Cassandra data: /var/log/cassandra/data ->XFS
Commit logs: /var/log/cassandra/commitlog ->XFS
2. Configuration of udev rules: The device manager of the kernel needs to be configured as shown below. Most important parameters to be changed are nr_requests and scheduler. Please set parameters has shown below for Pure Storage as shown below:
# Use noop scheduler for high-performance solid-state storage
echo noop > /sys/block/device_name/queue/scheduler
# For nr_requests which set the max queue for read and write requests
For commit logs:(Optimized for low latency)

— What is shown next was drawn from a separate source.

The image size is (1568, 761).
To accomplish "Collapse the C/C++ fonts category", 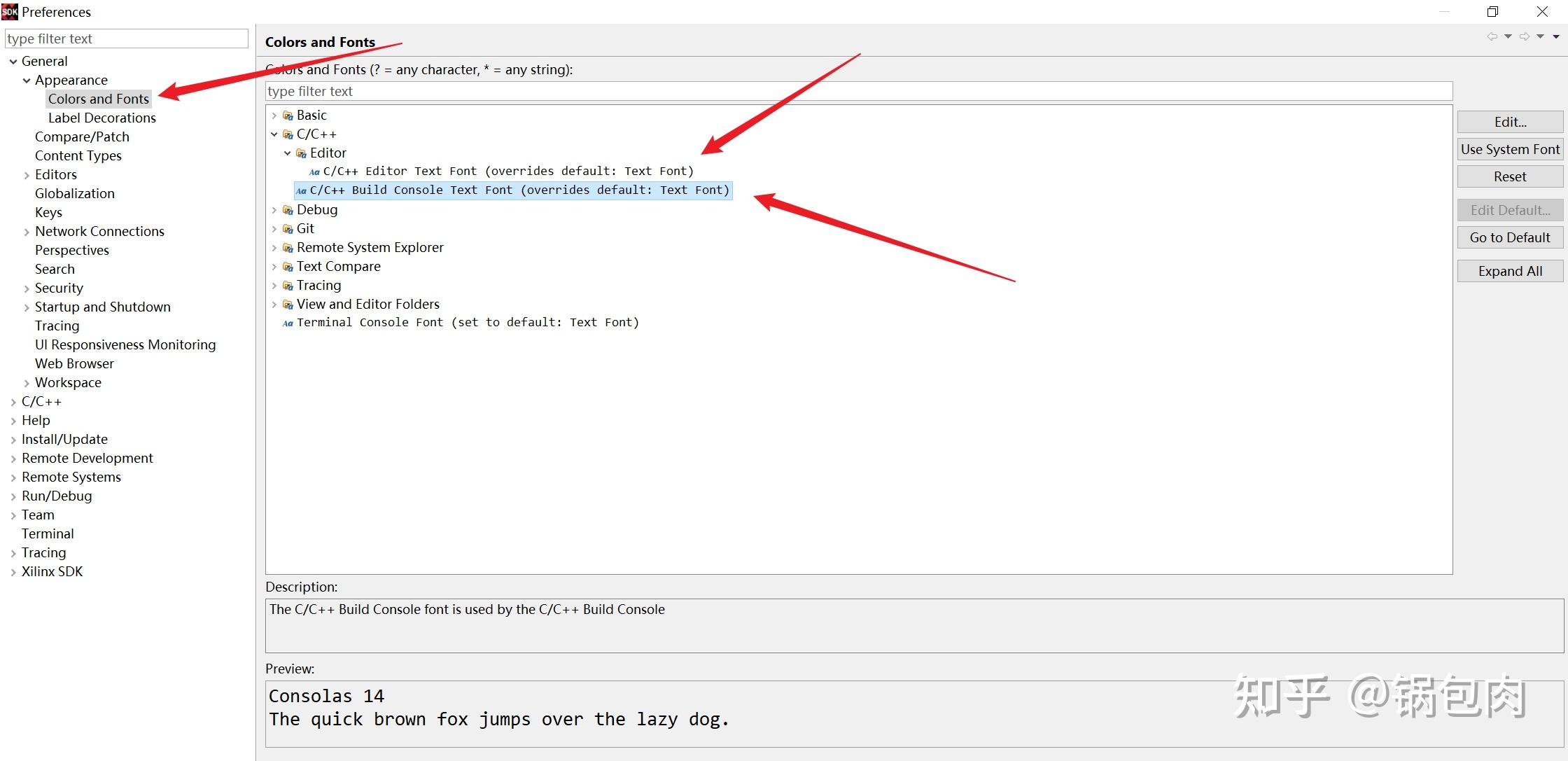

echo 2> sys/block/device_name/queue/nr_requests
For Cassandra data:(Optimized for Asynchronous IO/Burst IO for Memtables flushing periodically)
echo 1024> sys/block/device_name/queue/nr_requests
3. Multipathing on Pure Storage FlashArray//X: Multipathing needs to be set up to do queue-length for all PURE LUNs by configuring it in /etc/multipath.conf.
The file contents of multipath.conf are shown here:
cassandraseed:~ # cat /etc/multipath.conf
path_selector “queue-length 0”
4. Compression for Keyspaces: Turning off compression for Cassandra keyspaces produced the best possible results. It was also good to in terms of data reduction on the array as well. With compression turned-off, the data reduction on the FlashArray//X for Cassandra data was in the range of 2.4-3:1. So Cassandra data was reduced by a factor of 3 with replication factor 3.
5. Disable transparent huge pages: Apache Cassandra allocates memory based on 4K pages, so it is very important to disable transparent huge pages.
echo never > /sys/kernel/mm/transparent_hugepage/defrag
6. Disable swap: This is a very important configuration for Cassandra as it can result in very bad performance. This is due to the fact that the Apache Cassandra database has many replicas and it is preferred for a replica to die quickly when memory is low rather than swapping. This ensures high performance as Cassandra does not continue writing to the slow replica due to swapping and redirect to another node which has no issues in terms of memory.
sudo swapoff –all
7. User limit configuration: Set the following limits on the cassandra user account using ulimit
Set the nproc limits to 32768 in the /etc/security/limits.d/90-nproc.conf configuration file:
cassandra_user – nproc 32768
cassandra_user – memlock unlimited
cassandra_user – nofile 1048576
cassandra_user – as unlimited
Add the following line to /etc/sysctl.conf:
vm.max_map_count = 1048575
8. Disable CPU frequency scaling: The CPU speed scaling needs to be disabled for Apache Cassandra, if not it causes significant performance loss.
Also, for JVM configuration and heap configuration please follow the best practices by Apache Cassandra or DataStax.